--- START ---

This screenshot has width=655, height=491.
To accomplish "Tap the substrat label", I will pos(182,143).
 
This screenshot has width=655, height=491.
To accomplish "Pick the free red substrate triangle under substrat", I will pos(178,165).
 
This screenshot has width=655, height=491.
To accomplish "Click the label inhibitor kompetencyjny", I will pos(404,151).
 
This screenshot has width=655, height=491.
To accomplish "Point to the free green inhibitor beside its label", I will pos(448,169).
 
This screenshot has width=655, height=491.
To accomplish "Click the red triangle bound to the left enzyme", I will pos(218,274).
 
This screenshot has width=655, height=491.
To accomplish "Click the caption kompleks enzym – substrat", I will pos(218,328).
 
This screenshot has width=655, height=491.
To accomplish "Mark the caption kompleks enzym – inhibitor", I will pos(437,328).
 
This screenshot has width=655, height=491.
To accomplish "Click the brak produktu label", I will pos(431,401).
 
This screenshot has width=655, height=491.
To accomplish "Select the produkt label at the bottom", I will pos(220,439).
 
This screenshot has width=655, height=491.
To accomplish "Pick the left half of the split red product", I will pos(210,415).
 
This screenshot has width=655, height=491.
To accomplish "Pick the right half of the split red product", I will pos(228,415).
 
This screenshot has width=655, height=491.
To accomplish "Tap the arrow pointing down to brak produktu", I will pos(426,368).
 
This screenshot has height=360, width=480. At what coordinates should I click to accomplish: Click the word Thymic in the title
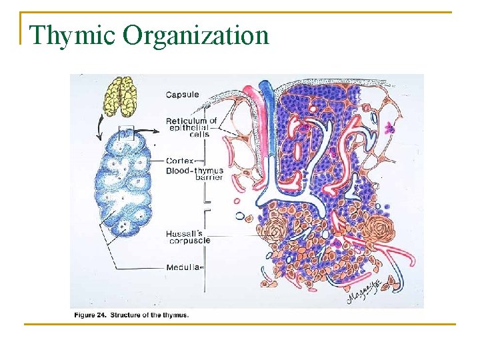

--- END ---

-- TASK TO COMPLETE --
With pictures left out, print the lines of the material above from the line containing "I will pos(210,415)." through its last line, exactly and nothing more.

-- EXPECTED OUTPUT --
To accomplish "Pick the left half of the split red product", I will pos(210,415).
 
This screenshot has width=655, height=491.
To accomplish "Pick the right half of the split red product", I will pos(228,415).
 
This screenshot has width=655, height=491.
To accomplish "Tap the arrow pointing down to brak produktu", I will pos(426,368).
 
This screenshot has height=360, width=480. At what coordinates should I click to accomplish: Click the word Thymic in the title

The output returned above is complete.